Clinical Trial Details
— Status: Completed
Administrative data
NCT number |
NCT04823832 |
Other study ID # |
30/11 |
Secondary ID |
|
Status |
Completed |
Phase |
N/A
|
First received |
|
Last updated |
|
Start date |
January 1, 2019 |
Est. completion date |
December 31, 2020 |
Study information
Verified date |
March 2021 |
Source |
Alexandria University |
Contact |
n/a |
Is FDA regulated |
No |
Health authority |
|
Study type |
Interventional
|
Clinical Trial Summary
Patients with potentially resectable pancreatic head cancer and high bilirubin level, were
stratified into two equal groups according to the method of biliary drainage: endoscopic
stenting or percutaneous drainage.
Description:
Along with history taking and complete clinical examination, the results of complete blood
count, international normalized ratio , renal and liver function tests were obtained.
Patients with coagulopathy were corrected by fresh frozen plasma and repeated vitamin K
injections to reach an INR of at least 1.4 before the intervention, otherwise, they were
excluded. Besides, ultrasound and computed tomography of the abdomen/pelvis (pancreatic
protocol) were routinely undertaken. Tumors were staged for resectability according to TNM
staging system.
Patients were randomly divided by closed envelope method into two groups; patients were
allocated to the first group (ERCP) who underwent Endoscopic Retrograde
Cholangio-Pancreatography coupled with placement of a 10-French plastic stent; and to the
second group (PTD) who underwent Fluoroscopy-guided Percutaneous Transhepatic Drainage.
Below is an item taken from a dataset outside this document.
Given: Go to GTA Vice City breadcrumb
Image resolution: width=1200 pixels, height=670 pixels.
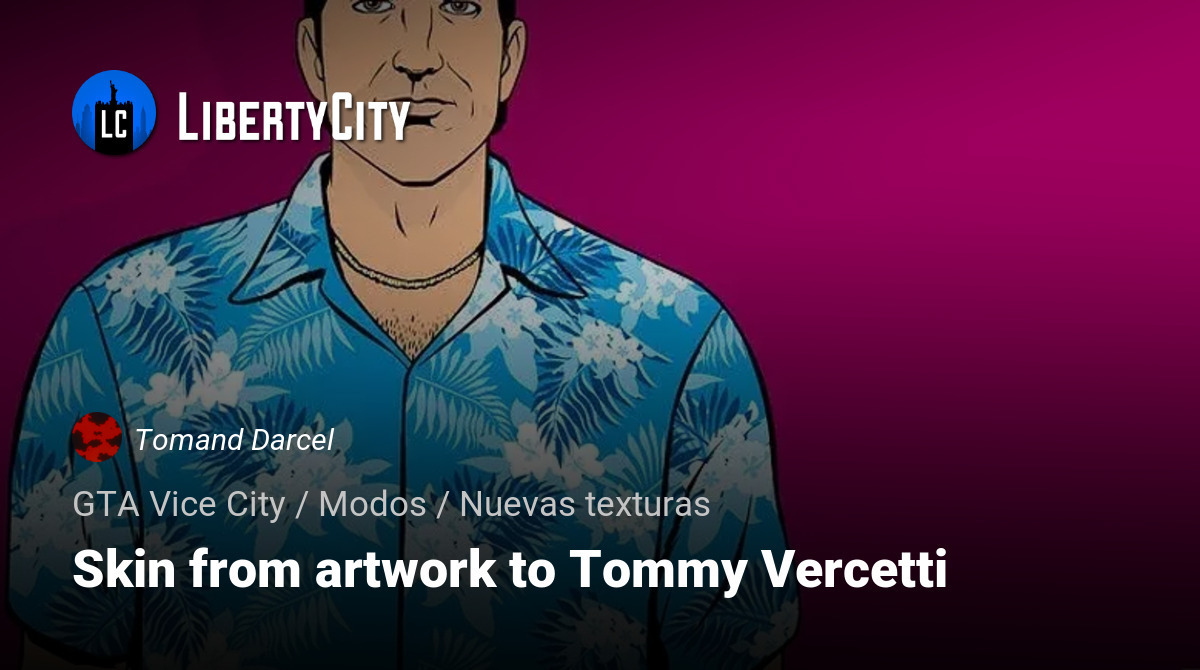Looking at the screenshot, I should pyautogui.click(x=179, y=505).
Preoperative biliary drainage Parenteral broad spectrum antibiotics were administered prior
and after each intervention. ERCP was performed under general anesthesia in the operation
room and a 10-french (3.2 mm) covered polyethylene stent with side flaps to prevent migration
was placed below the level of biliary bifurcation. Stents were inserted over a guidewire via
an Olympus 4.2 mm channel endoscope, by standard techniques.
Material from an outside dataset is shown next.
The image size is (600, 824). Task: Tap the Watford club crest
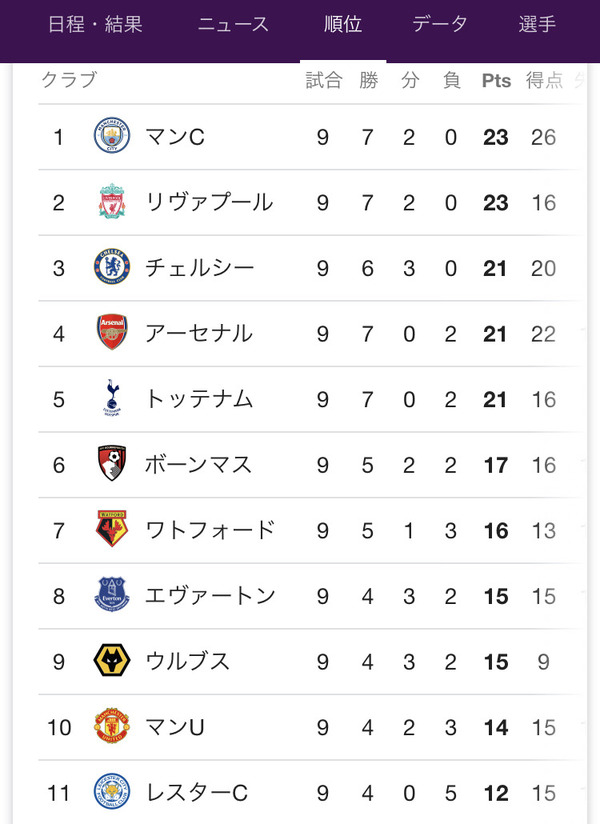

PTD was placed in the interventional radiology department under local anesthesia via the left
duct sub-xiphoid approach, only via the external approach. A 6 french gauge catheter was
positioned with its tip above the biliary obstruction. After PTD, patients were instructed to
drink a lot of fluids to replace fluid loss or they were given temporary intravenous fluid
supplementation.
After either procedure, patients were either discharged home or kept in hospital. Those who
were discharged were readmitted for preoperative preparation. Patients were followed up
clinically as well as by laboratory results. The total and direct bilirubin level and other
liver function tests were repeated after ten days from the procedure to estimate the decline
in their levels. Post-intervention complications either PTD-related such as bleeding,
cholangitis, bile leak and catheter occlusion/displacement; or ERCP-related such as
pancreatitis, cholangitis, bleeding and stent displacement; were recorded.
Surgery After improvement of liver functions, patients were scheduled for PD. All operations
were performed through a hockey-stick incision by consultant surgeons experienced in
pancreatic surgery. The standard surgical procedure was pancreaticoduodenectomy with pylorus
preservation. The effects of pre-operative drainage were evaluated during the operation in
terms of operative resection time, blood loss, difficulties of dissection and intra-operative
bleeding. While the endoscopic stent is removed intra-operatively after transection of the
common hepatic duct, the catheter of PTD is left and inserted in the hepaticojejunostomy
(stented anastomosis) to be removed two weeks later. Perioperative complications (< 30 days)
were stratified for each group according to Clavien-Dindo classification.